Küçücük, hapishane arabasına benzer bir araçla rehber Peter, 6 taşıyıcı ve biz korkunç derecede eziyetli bir yolculuk yaptıktan ve rehberimizle çıkış rotası konusunda küçük bir sorun yaşadıktan sonra Lenena zirvesine görsel açıdan zengin Chogoria rotasından tırmanmaya karar veriyoruz.


LENENA DAĞI TIRMANIŞI

Ertesi sabah Peter’ın yaptığı plan dağcılıktaki tüm aklimatizasyon kurallarını alt üst edecek boyutta. Peter bir günde 1600 metre’den 4200 metredeki Minto kampına çıkmayı planlıyor. Ne kadar karşı çıksak ta başka çaremiz yok. Eğimden dolayı arada kamp kuracak yer yok. Daha kötüsü, Minto kampı’nın dışında su kaynağı bulunmuyor.

Doktorumuz Tunç Tiryaki, bir gün için en fazla 500 metre yükselmenin tavsiye edildiğini söylüyor. Ancak biz 6 saat içinde 2600 metre gibi korkunç bir irtifa alacağız.

Mount Kenya görsel açıdan muhteşem bir dağ. Kaya yapısı Aladağlar’a, iklim özellikleri Kaçkar Dağları’na benziyor. Asıl ilginç olan 4500 metrenin üzerinde de ağaç ve bitki örtüsünün bulunması.

Tırmanışın ilk 2 saatinden sonra yavaşlamalar ve ciddi kopmalar başladı. 10 gün önce Kilimanjaro zirvesinde olduğumuzdan aklimatizasyonumuz (yüksekliğe alışma süreci) iyi.

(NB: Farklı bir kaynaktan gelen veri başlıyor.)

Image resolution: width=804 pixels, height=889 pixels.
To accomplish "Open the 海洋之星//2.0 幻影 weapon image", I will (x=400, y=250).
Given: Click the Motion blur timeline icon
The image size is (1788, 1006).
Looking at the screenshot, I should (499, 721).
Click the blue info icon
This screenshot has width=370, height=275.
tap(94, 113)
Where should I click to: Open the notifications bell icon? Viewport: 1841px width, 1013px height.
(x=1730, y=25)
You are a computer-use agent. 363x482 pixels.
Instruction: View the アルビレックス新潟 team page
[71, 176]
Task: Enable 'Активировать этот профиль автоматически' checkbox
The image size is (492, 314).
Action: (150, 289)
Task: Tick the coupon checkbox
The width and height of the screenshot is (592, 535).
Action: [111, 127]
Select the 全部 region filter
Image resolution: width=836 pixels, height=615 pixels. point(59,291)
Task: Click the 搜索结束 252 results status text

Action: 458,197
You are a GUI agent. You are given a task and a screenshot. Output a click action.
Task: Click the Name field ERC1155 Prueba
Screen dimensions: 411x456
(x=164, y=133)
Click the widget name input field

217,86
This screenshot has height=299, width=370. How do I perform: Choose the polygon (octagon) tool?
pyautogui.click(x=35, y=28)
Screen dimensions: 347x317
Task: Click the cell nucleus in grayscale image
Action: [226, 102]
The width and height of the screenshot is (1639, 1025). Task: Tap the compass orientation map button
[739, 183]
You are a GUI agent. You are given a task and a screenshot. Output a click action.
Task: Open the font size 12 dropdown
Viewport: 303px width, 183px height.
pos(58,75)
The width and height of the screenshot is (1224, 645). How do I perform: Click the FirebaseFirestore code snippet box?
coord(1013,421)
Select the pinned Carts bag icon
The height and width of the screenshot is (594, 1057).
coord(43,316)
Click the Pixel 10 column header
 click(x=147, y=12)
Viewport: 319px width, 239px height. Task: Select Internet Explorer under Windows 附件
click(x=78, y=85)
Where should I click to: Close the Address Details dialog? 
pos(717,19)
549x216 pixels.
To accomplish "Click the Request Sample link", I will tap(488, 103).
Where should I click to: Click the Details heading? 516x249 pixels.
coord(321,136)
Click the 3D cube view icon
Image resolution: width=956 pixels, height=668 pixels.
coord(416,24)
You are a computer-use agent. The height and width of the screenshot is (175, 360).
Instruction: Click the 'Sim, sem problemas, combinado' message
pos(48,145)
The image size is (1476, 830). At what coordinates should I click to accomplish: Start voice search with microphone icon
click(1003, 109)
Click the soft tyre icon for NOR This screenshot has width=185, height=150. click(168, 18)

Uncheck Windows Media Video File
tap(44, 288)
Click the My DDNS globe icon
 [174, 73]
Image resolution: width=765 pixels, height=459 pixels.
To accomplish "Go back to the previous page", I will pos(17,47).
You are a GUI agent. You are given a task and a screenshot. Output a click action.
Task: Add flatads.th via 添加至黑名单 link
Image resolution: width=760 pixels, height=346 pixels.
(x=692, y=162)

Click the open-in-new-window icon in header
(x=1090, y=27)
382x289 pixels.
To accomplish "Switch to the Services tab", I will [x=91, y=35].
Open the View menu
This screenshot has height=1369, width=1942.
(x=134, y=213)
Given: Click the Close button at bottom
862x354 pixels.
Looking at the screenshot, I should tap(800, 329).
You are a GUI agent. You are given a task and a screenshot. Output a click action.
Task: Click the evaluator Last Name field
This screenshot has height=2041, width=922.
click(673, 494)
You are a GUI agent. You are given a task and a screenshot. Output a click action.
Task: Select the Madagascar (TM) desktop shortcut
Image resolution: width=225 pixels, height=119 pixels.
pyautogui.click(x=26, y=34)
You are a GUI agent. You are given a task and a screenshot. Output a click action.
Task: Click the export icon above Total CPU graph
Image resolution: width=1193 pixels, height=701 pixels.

Ancak taşıyıcılar ve özellikle rehberimiz Peter son derece kötü durumda. 4000 metre yükseklikte artık Kenyalılarla aramızda çok ciddi kopmalar başladı. 4200 metredeki Minto Kampı’na ulaştığımızda taşıyıcılar 1 saat, Peter 2 saat gerimizde kalıyor. 

Çadırlarımızı kurduktan ve hazırladığımız çaylarımızı içtikten sonra taşıyıcılar kampa ulaşmayı başarıyorlar. Ancak birden alınan irtifadan dolayı çok yorgun ve yıpranmış görünüyorlar. Asıl problem Peter’ın hala gelmemiş olması. Fazla yük taşımamasına rağmen görünürde yok. Bu arada arkadaşlarımız Aliço ve Tunç da kendilerini kötü hissediyorlar. İyi durumda olan bir taşıyıcı ile birlikte Peter’ı aramaya gitmeye karar veriyorum. 300 metrelik bir inişten sonra Peter’ı yarı baygın halde yerde yatarken görüyoruz. Kampa kadar yürüyebileceğini söylüyor, yüklerini paylaşıp güçlükle kampa çıkmasını sağlıyoruz.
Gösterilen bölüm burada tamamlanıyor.